In der vergangenen Landtagssitzung Ende Mai war es mal wieder so weit: Der hessische Innenminister Peter Beuth (CDU) wurde gescholten, dafür dass sich in Hessen rund 4000 Menschen ohne Bleiberecht aufhalten. Der FDP-Politiker Rene Rock meinte: "Diese müssten umgehend abgeschoben werden. Doch, Herr Innenminister, offensichtlich sind Sie mehr mit Däumchendrehen beschäftigt, als damit Ihre Aufgaben zu machen."

In einer Flüchtlingsunterkunft in Darmstadt haben viele dagegen einen ganz anderen Eindruck. Dort finden die Bewohner, dass die Sicherheitsbehörden im Moment sehr aktiv sind. Mehrmals pro Woche komme die Polizei und hole jemanden ab, sagt ein Mann aus Eritrea: "Ständig kommen sie hier in die Unterkunft. Ständig kommt die Polizei und nimmt jemanden mit. Mir droht auch die Überstellung in die Schweiz. Ich habe jedes Mal Angst, wenn sie kommen."

Rassismus und Schikanen

Die Flüchtlingshelferin Dorothea Köhler aus Darmstadt beobachtet seit einigen Monaten, dass der Druck auf Menschen ohne Bleiberecht wächst: "Seit Anfang des Jahres haben die Abschiebungen massiv zugenommen. Und es ist so: Das Bundesamt hat neue Leute eingestellt, auch um Abschiebungen in die Höhe zu treiben."
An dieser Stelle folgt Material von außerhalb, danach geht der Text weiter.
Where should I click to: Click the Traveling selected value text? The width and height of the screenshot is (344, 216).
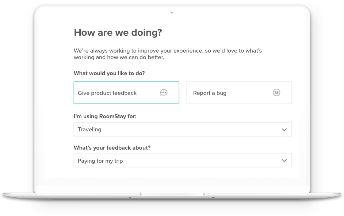click(x=89, y=130)
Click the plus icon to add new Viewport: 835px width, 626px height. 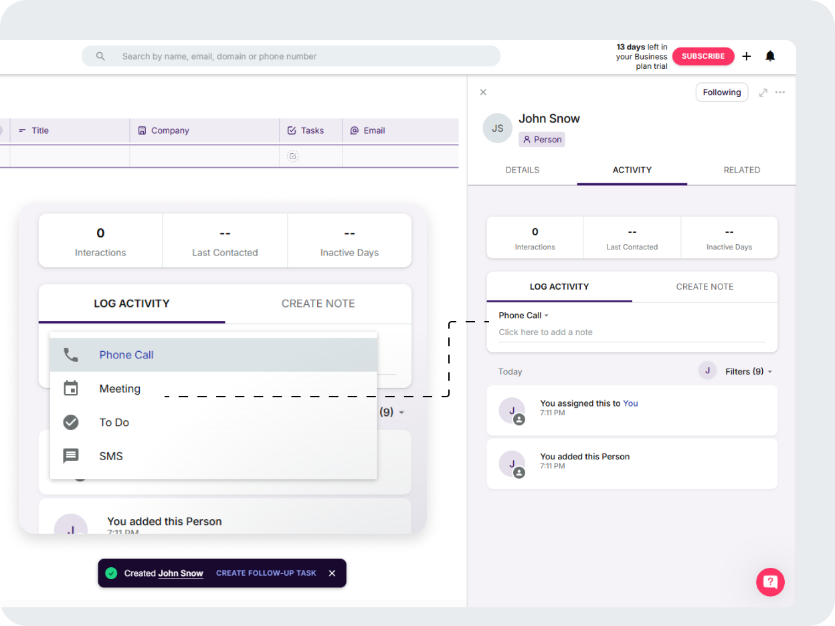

Das Bundesamt für Flüchtlinge und Migration in Nürnberg bestätigt das auf Anfrage von hr-iNFO. Vor allem für sogenannten Dublin-Überstellungen hat die Behörde das Personal aufgestockt. Dublin-Überstellung heißt: Ein Flüchtling wird in das europäische Land gebracht, in dem er zuerst registriert wurde. Dort soll er sein Asylverfahren abwickeln. In den meisten Fällen ist das Italien, erklärt das Hessische Innenministerium. Und die vielen Dublin-Überstellungen lassen die Abschiebezahlen in Hessen seit einigen Monaten wieder steigen: So sind allein in den ersten vier Monaten dieses Jahres rund 600 Ausländer aus Hessen abgeschoben worden, das sind 50 Prozent mehr als im gleichen Zeitraum des vergangenen Jahres.

Keine Hoffnung in Italien

Auch in der Darmstädter Unterkunft müssen viele, wenn nicht die meisten Bewohner mit einer Dublin-Überstellung rechnen, in der Regel nach Italien. Auch ein Familienvater aus Nigeria: "Das Dublin-System verstehe ich schon. Aber Italien, ganz ehrlich … Ich musste dort auf der Straße schlafen, mit meiner Familie, mit meinem Baby, in der Kälte. Da kamen Leute, die haben "Hey, du Affe!" gerufen. Da gab’s Rassismus, da gab’s Schikanen."

Ein anderer Flüchtling aus Nigeria, dem seine Überstellung nach Italien schon schriftlich angekündigt wurde, gibt offen zu: Er versteckt sich, wenn die Polizei kommt: "Ich schlafe in einem anderen Raum, zum Beispiel da, wo die Leute aus Gambia schlafen. Denn wenn die Polizei mich abholen will, sucht sie zuerst bei den Nigerianern."

Oder er schlafe außerhalb der Unterkunft. Denn Hoffnung, dass sein Asylantrag in Italien anerkannt werden könnte, hat er nicht. Der auch der neue italienische Innenminister will nach eingener Aussage vor allem eins: mehr abschieben.